ESPN Plus streaming service announced for Apple devices

ESPN Plus streaming service announced for Apple devices

ESPN Plus streaming service announced for Apple devices

Besides an update on the $52.4 billion deal for much of Fox, analysts on a conference call with CEO Bob Iger scheduled for later Monday will look for intelligence on ESPN, given declining National Football League ratings and falling subscribers at the juggernaut sports cable network.

Walt Disney shares closed 1.40% higher at $106.17, in the US Tuesday. Disney's free cash flow will plummet some $4 billion between its 2018 and 2019 fiscal years, reckon Bernstein analysts - an nearly 30 percent decline. It has agreed to pay $52bn to buy film, TV and global assets from Rupert Murdoch's Twenty-First Century Fox. But ESPN lost more viewers on top of the previous quarter's 3 percent decline - and advertising revenue fell 11 percent year-over-year.

Steven Cahall, an analyst at RBC Capital Markets, said: "We see good momentum in Disney's results that support a long-term rerating story around streaming/direct to consumer". Iger's decision to pull the company's programs from Netflix by the end of this year also means it'll forfeit licensing revenue.

The company also announced it was expanding its "Star Wars" universe, hiring the creators of HBO hit "Game of Thrones", David Benioff and D.B. Weiss, to write and produce a new series of films set in the galaxy far, far away.

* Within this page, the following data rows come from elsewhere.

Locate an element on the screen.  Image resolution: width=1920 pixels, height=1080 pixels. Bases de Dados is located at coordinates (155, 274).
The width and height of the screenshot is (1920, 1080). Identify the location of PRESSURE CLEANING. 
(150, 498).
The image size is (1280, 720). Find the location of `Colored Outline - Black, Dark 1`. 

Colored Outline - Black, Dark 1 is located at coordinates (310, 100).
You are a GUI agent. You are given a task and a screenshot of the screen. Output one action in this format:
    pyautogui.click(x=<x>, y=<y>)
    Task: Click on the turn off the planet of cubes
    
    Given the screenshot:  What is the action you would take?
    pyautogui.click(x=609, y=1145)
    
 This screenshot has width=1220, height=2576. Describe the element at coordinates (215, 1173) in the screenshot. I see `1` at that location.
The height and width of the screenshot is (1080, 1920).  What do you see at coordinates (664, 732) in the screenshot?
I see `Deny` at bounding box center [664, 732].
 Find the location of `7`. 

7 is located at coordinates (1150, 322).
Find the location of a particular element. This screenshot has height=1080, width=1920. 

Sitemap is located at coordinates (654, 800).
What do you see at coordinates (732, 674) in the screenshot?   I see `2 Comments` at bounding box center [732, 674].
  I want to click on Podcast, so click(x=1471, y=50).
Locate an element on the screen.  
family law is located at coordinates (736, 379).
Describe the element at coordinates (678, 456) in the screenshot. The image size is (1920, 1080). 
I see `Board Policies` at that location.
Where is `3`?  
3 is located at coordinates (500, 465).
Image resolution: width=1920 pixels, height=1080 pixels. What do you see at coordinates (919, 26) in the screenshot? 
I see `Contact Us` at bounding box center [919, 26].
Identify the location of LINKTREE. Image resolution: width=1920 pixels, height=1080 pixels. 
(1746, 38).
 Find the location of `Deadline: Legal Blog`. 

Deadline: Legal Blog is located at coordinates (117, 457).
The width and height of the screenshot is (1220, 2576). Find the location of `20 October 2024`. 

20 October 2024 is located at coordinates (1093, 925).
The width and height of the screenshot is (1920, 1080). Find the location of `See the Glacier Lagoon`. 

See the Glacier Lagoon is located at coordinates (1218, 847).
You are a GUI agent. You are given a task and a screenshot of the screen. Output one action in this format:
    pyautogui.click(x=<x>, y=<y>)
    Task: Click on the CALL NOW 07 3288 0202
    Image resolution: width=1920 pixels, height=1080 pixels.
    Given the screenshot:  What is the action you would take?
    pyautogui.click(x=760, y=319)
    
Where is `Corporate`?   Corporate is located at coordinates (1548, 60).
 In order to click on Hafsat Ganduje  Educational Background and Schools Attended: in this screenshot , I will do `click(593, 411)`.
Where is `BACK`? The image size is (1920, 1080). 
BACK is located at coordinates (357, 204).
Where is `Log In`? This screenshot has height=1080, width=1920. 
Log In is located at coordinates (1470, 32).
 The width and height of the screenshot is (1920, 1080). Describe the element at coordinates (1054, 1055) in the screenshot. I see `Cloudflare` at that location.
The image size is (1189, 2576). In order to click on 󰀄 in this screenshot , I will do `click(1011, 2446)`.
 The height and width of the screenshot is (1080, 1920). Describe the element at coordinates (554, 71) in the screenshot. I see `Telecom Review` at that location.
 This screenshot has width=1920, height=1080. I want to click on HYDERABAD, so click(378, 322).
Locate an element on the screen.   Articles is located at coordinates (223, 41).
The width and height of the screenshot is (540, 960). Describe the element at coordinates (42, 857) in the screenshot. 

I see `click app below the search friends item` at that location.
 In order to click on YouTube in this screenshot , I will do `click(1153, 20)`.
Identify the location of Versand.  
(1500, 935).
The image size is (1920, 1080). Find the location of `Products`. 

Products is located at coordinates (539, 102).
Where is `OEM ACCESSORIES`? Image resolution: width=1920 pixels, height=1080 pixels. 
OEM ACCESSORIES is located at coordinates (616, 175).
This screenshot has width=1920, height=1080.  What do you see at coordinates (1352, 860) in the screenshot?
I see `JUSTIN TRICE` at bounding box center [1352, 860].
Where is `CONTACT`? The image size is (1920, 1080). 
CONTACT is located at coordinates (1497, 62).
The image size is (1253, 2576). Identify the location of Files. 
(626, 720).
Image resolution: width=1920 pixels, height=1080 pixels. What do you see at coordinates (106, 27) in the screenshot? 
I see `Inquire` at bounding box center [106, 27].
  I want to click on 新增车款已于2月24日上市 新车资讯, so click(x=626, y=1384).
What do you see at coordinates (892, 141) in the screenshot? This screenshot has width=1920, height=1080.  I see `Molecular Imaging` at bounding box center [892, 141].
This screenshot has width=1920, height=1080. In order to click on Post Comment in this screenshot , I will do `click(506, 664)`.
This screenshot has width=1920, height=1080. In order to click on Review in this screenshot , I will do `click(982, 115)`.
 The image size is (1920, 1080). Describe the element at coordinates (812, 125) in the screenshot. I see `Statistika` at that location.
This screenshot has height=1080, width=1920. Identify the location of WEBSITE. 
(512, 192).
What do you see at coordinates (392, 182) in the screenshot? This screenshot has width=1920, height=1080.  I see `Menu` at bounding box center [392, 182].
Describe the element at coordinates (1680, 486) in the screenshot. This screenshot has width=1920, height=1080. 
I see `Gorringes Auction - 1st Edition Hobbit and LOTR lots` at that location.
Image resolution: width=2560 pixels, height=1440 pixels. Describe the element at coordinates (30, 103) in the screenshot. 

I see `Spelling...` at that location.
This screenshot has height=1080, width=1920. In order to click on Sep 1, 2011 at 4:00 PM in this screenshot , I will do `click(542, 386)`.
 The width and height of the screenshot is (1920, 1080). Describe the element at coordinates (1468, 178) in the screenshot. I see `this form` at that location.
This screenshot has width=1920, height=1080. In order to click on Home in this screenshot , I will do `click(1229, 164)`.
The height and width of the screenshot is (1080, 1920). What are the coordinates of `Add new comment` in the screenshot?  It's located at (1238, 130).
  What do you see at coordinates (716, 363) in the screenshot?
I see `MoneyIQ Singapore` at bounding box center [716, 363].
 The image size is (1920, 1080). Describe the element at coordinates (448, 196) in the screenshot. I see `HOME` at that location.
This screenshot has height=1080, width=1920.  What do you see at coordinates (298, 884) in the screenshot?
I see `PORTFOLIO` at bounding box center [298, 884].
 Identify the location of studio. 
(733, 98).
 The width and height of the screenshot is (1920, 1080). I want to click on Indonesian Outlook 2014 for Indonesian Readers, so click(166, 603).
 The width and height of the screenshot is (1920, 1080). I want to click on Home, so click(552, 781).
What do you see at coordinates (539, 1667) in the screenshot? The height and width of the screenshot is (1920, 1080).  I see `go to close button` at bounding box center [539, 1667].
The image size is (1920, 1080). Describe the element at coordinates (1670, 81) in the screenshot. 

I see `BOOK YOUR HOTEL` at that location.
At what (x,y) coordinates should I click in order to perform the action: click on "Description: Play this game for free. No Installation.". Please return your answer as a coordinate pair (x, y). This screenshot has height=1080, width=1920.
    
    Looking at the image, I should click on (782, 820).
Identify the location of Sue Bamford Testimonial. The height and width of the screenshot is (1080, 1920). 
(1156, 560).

For its first fiscal quarter, which ended on December 30, Disney had net income of $4.42 billion, or $2.91 a share, compared with $2.48 billion, or $1.55 a share, a year earlier.

With so many big-name studios and franchises under its belt, Iger said Disney can spend less on quantity and worry more about branding.


Disney unveiled its first quarter 2018 results on Tuesday, revealing declines from ESPN and ABC that were offset partially by the big business Star Wars: The Last Jedi has done at the box office.

"After these discussions, I'm even more enthusiastic about the businesses we're acquiring and the management teams that are leading them".

Studio entertainment Q4 revenues slipped 1% to $2.504 billion. Analysts' outlook called for revenue of $6.35 billion in this category.

The Disney chief said the service would cost $4.99 a month, confirming that Disney intends to launch its own separate streaming service for non-sports programming next year in order to keep its market share in the face of competition from Amazon and Netflix.

Iger's overriding theme was that the future is all about Disney's direct-to-consumer products, and creating content on the film and TV side to feed those channels.

Disney and 21st Century Fox made waves previous year with their landmark deal, and now Disney's CEO has given fans an update.